金曜日。

ハナキンなんて言い方、もう古いだろうか。華の金曜日。昭和の終わり頃から私が耳にしていた言葉だ。

今、令和になり、あれから30年以上経つ。

当時はバブルがはじける手前で、言ってみれば世の中金を持っている人が金にものをいわせて、「狂宴」していた時代だ。

株価はうなぎ登り、土地を得たら転売して儲け、儲けた金でさらに土地を買いまた売る。

働かなくても勝手に金が入る。
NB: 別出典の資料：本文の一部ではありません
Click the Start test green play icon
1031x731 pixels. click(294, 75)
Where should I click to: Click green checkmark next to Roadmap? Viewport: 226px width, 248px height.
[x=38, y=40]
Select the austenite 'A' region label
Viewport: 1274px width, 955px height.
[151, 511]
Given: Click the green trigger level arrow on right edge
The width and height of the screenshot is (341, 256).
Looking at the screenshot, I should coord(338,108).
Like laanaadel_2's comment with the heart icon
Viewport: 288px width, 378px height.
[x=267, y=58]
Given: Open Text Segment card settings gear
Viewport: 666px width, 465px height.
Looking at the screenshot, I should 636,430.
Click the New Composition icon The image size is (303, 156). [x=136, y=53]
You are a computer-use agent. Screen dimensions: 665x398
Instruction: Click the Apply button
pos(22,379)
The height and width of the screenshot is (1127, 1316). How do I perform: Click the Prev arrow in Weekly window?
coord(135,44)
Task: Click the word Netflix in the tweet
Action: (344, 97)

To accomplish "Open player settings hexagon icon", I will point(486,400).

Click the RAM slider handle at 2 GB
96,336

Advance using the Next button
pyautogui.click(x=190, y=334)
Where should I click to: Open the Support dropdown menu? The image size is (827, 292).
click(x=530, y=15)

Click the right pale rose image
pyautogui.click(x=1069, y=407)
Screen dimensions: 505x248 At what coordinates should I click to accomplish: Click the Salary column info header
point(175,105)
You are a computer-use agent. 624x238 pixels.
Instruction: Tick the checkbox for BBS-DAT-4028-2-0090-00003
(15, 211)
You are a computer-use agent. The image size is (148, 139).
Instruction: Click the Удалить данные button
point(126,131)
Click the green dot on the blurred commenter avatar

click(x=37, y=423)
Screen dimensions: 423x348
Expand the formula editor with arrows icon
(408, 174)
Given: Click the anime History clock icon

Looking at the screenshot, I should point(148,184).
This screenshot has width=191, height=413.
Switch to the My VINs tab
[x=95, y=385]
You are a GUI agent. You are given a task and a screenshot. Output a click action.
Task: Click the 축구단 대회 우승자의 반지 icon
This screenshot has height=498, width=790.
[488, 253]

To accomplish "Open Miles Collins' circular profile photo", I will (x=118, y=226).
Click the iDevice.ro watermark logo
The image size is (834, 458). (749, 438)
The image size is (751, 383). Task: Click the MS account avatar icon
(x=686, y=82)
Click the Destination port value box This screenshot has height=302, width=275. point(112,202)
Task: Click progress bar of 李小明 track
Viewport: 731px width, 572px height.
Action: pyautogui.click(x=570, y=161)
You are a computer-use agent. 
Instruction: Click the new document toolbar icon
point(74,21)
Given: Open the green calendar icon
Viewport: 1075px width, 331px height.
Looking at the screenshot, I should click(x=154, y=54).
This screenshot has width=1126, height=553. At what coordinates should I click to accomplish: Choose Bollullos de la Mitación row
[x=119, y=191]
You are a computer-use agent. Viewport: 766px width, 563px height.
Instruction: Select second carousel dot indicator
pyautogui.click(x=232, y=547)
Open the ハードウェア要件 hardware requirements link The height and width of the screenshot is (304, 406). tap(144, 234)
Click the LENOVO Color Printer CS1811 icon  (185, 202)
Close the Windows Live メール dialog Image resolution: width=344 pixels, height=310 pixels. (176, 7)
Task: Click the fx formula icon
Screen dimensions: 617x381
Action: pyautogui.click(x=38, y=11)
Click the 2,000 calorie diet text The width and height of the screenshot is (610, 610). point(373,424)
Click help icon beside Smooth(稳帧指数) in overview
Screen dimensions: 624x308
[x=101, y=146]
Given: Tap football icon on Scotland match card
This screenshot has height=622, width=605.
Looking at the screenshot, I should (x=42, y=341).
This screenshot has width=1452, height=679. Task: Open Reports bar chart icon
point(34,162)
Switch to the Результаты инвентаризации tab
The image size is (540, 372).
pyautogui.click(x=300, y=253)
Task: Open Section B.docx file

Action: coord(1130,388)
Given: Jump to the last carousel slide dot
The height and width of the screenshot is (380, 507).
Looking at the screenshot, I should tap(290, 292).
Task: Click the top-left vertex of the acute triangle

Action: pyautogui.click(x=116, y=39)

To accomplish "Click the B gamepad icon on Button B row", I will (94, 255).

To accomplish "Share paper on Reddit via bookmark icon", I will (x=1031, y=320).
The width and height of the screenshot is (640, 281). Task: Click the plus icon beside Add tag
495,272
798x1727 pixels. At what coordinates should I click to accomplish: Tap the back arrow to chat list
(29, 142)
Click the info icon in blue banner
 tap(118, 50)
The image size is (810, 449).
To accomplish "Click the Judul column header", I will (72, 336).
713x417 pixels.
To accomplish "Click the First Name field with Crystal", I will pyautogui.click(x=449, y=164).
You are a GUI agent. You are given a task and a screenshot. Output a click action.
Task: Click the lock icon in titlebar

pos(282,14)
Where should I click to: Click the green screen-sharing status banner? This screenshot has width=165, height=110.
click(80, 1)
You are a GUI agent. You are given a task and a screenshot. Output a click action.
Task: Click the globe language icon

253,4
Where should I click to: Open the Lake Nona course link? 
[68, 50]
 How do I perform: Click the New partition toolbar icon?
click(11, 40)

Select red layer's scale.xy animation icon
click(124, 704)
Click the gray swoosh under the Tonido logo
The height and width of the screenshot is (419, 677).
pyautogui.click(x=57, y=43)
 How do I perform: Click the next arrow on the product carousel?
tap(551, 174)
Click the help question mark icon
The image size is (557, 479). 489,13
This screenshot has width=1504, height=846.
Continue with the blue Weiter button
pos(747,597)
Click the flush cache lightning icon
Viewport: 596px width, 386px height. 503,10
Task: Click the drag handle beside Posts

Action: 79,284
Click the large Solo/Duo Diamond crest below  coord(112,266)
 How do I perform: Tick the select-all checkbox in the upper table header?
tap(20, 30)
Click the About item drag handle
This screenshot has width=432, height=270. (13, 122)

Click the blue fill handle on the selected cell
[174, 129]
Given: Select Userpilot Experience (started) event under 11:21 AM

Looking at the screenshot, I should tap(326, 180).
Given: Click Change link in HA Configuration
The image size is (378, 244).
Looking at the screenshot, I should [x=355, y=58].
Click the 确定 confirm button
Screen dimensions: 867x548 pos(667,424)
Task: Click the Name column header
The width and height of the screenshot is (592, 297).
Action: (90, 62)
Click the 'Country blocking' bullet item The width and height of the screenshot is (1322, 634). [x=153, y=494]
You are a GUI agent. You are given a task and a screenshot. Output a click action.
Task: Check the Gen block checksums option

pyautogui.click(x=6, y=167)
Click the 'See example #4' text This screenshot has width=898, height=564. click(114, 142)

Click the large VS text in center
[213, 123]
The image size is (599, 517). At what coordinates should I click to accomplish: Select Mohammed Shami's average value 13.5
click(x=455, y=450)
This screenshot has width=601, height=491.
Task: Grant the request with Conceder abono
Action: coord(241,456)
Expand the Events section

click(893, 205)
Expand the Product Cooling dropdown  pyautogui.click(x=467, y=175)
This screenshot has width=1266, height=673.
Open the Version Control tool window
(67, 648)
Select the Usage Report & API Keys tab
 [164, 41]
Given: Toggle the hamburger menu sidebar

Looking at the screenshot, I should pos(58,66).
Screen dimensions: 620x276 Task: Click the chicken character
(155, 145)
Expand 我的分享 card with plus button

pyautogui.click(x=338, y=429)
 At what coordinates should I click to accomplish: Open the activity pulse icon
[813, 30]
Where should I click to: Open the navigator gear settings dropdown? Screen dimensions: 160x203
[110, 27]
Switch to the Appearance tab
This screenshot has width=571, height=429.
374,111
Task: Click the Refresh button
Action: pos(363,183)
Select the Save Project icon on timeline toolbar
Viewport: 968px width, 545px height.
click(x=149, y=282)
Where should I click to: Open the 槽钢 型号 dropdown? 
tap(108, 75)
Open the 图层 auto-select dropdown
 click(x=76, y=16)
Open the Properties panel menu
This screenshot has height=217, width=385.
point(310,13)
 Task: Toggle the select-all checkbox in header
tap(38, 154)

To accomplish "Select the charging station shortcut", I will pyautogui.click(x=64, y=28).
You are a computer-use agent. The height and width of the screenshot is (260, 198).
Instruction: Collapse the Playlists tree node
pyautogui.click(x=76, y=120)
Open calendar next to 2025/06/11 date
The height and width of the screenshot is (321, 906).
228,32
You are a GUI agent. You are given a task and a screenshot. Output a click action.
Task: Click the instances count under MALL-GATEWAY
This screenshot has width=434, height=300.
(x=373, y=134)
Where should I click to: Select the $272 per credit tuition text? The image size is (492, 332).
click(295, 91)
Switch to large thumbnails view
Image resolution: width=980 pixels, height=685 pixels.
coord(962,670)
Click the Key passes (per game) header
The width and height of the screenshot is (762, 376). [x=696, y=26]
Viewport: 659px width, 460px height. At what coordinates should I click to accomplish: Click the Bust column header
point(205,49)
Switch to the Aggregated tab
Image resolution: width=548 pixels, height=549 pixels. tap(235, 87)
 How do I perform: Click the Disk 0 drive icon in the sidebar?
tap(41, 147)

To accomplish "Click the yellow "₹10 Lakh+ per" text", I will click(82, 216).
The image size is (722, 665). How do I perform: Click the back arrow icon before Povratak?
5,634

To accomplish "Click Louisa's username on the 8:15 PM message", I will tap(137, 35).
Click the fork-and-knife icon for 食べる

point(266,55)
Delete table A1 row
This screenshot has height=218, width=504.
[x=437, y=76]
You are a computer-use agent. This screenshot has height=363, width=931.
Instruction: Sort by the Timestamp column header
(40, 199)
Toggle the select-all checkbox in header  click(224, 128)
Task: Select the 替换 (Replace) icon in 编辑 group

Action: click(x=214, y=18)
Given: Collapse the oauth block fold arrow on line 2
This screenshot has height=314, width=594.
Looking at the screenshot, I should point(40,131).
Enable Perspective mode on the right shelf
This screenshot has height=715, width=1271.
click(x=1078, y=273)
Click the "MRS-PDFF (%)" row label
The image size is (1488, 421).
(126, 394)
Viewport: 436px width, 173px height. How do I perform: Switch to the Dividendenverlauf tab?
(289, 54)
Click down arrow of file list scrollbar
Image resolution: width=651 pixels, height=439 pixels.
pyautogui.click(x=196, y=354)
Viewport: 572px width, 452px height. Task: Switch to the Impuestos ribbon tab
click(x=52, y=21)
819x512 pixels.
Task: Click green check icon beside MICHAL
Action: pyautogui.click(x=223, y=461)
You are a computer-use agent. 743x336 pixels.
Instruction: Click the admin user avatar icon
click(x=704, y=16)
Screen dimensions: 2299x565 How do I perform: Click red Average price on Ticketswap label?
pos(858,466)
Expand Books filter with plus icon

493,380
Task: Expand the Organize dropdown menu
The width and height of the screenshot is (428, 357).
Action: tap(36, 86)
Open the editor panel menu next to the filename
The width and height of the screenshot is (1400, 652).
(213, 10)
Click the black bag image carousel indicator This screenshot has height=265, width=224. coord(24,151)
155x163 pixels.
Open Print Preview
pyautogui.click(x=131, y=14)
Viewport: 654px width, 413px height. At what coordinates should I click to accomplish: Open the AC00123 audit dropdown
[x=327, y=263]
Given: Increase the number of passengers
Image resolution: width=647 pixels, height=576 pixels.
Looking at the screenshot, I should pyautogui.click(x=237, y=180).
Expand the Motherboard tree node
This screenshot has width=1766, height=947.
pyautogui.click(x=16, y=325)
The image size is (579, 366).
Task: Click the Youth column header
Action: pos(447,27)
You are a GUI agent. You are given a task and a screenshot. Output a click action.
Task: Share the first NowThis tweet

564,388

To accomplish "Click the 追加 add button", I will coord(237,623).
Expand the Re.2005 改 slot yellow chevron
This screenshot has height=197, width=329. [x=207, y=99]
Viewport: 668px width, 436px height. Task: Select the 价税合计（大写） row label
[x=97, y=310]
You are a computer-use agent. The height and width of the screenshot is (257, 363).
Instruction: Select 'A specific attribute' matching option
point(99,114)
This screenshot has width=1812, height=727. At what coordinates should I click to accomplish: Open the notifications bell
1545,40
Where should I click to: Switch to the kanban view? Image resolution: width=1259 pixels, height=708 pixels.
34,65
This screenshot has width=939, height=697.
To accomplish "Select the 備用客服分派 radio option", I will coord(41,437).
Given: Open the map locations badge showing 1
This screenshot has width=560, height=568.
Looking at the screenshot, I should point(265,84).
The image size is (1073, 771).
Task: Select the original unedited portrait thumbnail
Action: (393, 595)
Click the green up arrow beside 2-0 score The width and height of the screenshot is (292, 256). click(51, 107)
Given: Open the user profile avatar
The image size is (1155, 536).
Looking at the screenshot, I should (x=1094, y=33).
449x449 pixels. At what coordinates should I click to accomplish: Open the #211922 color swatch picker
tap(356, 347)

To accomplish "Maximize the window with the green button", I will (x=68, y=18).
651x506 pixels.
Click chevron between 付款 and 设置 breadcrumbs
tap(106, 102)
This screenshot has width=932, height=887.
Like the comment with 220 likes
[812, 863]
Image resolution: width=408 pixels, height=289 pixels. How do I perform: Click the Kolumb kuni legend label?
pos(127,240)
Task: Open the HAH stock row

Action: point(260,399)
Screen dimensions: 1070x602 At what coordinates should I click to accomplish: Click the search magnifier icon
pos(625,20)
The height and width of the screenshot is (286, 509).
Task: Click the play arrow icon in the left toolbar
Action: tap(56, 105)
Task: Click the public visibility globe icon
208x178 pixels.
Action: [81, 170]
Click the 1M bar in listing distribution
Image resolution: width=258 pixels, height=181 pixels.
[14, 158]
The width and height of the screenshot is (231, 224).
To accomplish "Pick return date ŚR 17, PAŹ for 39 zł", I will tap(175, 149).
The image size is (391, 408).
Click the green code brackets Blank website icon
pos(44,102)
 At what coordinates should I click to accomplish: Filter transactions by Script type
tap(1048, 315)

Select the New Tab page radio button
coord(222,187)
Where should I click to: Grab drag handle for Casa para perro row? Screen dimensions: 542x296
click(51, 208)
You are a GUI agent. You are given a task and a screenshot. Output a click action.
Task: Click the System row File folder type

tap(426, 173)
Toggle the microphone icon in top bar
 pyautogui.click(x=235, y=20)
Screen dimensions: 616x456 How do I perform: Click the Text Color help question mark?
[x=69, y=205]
そんな時代だ。

当時バイトしていた私はやはり拝金主義だったのだろう、金金言っていた気がする。

バイト先は居酒屋だった。酒を飲み、タバコを吸う客に、厨房でできた料理を運ぶ。ごくごくありふれた店員の私だった。

たしか午前0時を回っていたはずだが、バイトしていた私が務めていたその店に友達が2、3人やってきた。夏休みの最終日。

「おいちゃん、ここで働いていたんだ?」
友達の1人が私に声をかける。ジーンズにTシャツというごくごくありふれた格好のその友達は、今日はおいちゃんにたかるか、などと言って席に着くと、とりあえずビール、と頼むと雑談を始めた。

やがて閉店になり仕事が終わると、私と友達は近くのコンビニ行った。友達はアイスを、私はコーヒーを買い、その場でたむろして馬鹿な噂話をしていた。

「もう俺らも1月には学校卒業だな」
友達の1人がそう言った。
「社会人か」
他の1人がいい、私も口をきる。
「俺は大学に行くよ」
大学に行くことは前々から考えていた。
「俺は親父の店つがなきゃならねから」
「しかしなぁ、1999年には世界終わるしさ」
この時の話題は常にノストラダムスの予言があった。あと10年ぐらいで世界が終わる、というのが将来の話をする時必ずと言って良いほど出た話題だ。
「世界の終わりか。本当に終わるかな」
「終わるっしょ」
「終わりの日が来たらどうする?」
「美味いもん食うかな、とりあえず」
「それじゃ今、もう一杯飲む?」
「まだ終わってねえよ」
「夏休みが終わるからさ」


その予言は外れたわけだが、みんな終末を願っていたような気がする。
疲れていたのかもしれない。日々の暮らしに。


あの時の友達は今は地元を離れ、遠くで暮らしている。今はほとんど連絡もとらない。

30年経った今、私は今の生活に少々不満を抱きながら、あと何年で働けなくなるか、を考えている。そして自分の終わりが来るのを怖いような嬉しいような想いを抱きながら。